In patients with more than 50% PD-L1 cells, cemiplimab improved survival by 43% compared to chemotherapy. After 2 years, it was estimated that 50% of patients on cemiplimab were alive compared to 27% of patients in the chemotherapy group.

The average survival time without cancer worsening was 8.2 months in the cemiplimab group compared to 5.7 months in the chemotherapy group. The average duration of response was 16.7 months with cemiplimab compared to 6 months in the chemotherapy group. 

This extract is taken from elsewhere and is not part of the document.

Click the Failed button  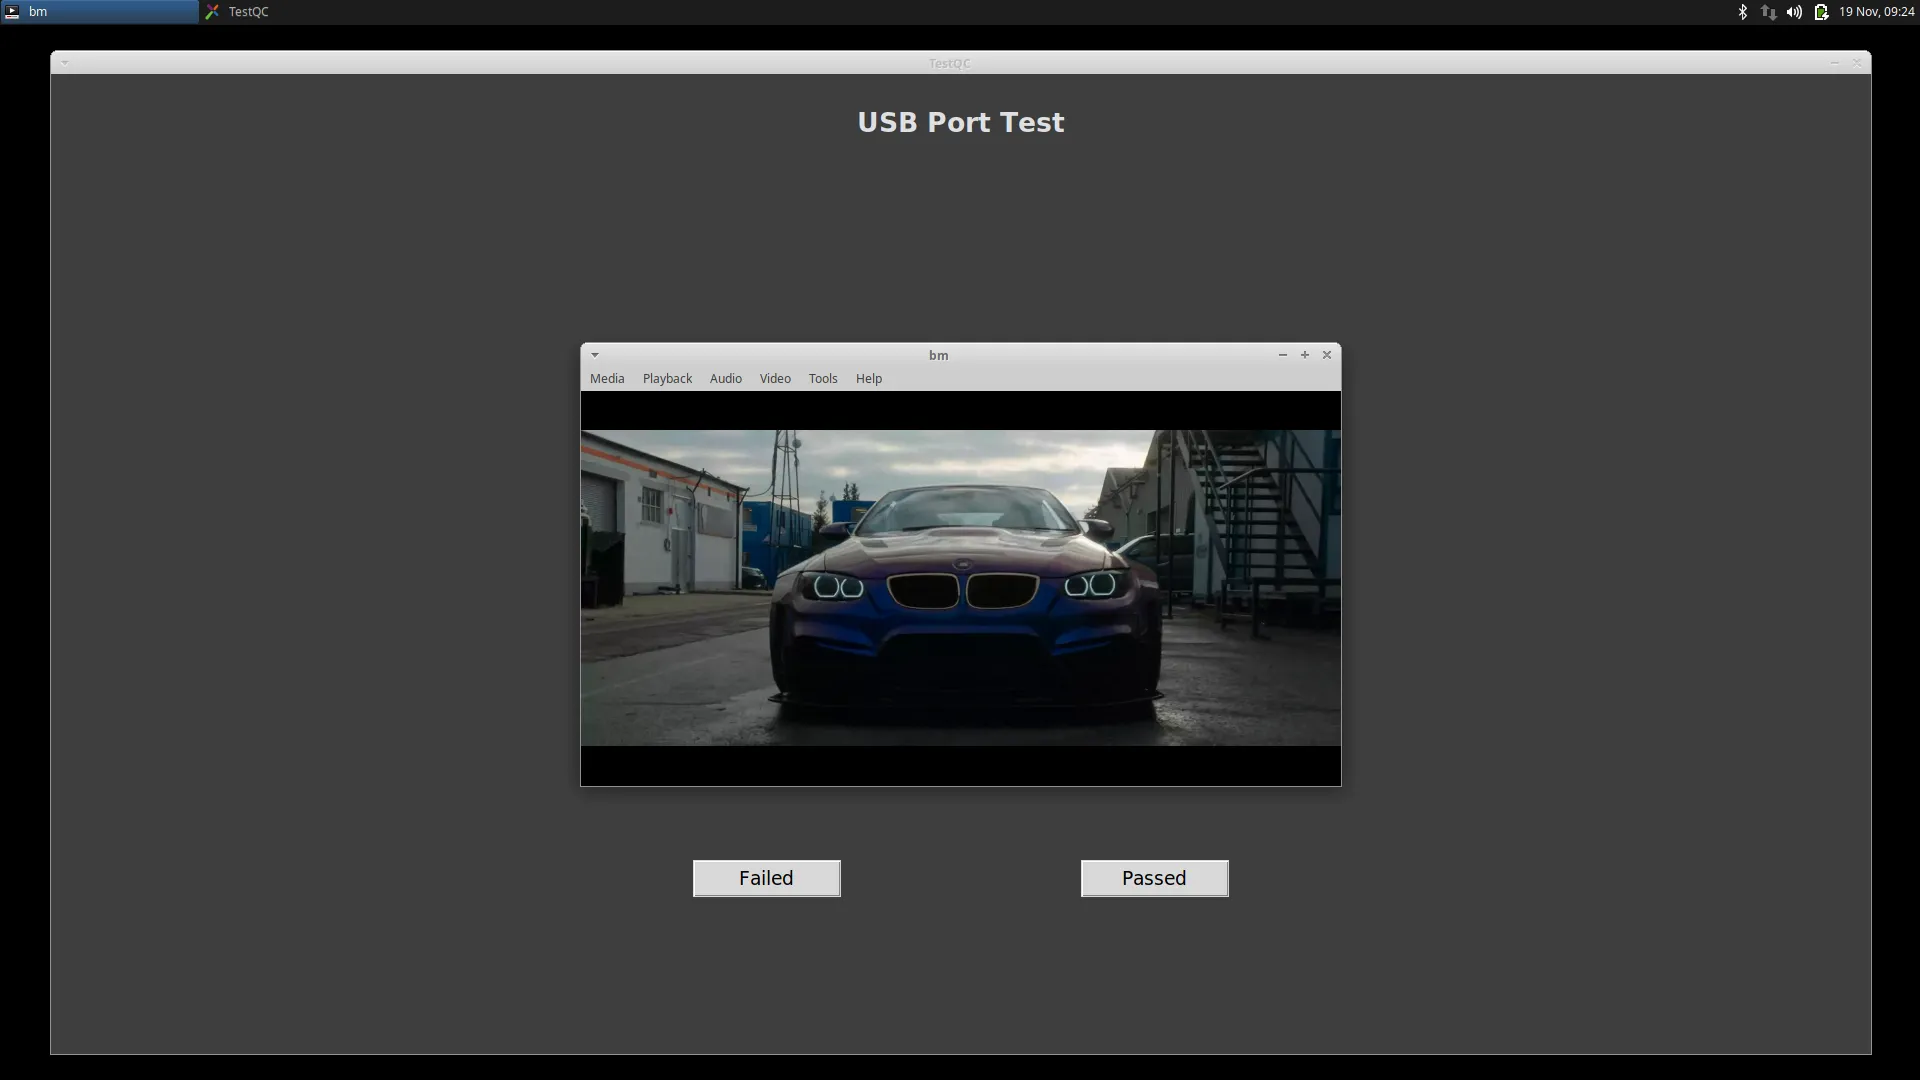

Side effects related to treatment were reported in 57% of the cemiplimab group and 89% of the chemotherapy group. The most common severe side effects in the cemiplimab group were increased liver enzymes and pneumonia. In the chemotherapy group, the most common side effects were low white and red blood cell counts.

The bottom line

The study concluded that cemiplimab improved the survival of patients with advanced NSCLC with more than 50% of cells expressing the PD-L1 protein.

The fine print

The study was supported by Regeneron Pharmaceuticals and Sanofi, the manufacturers of cemiplimab.

Published By :

Lancet (London, England)

Date :

Feb 13, 2021

Original Title :

Cemiplimab monotherapy for first-line treatment of advanced non-small-cell lung cancer with PD-L1 of at least 50%: a multicentre, open-label, global, phase 3, randomised, controlled trial.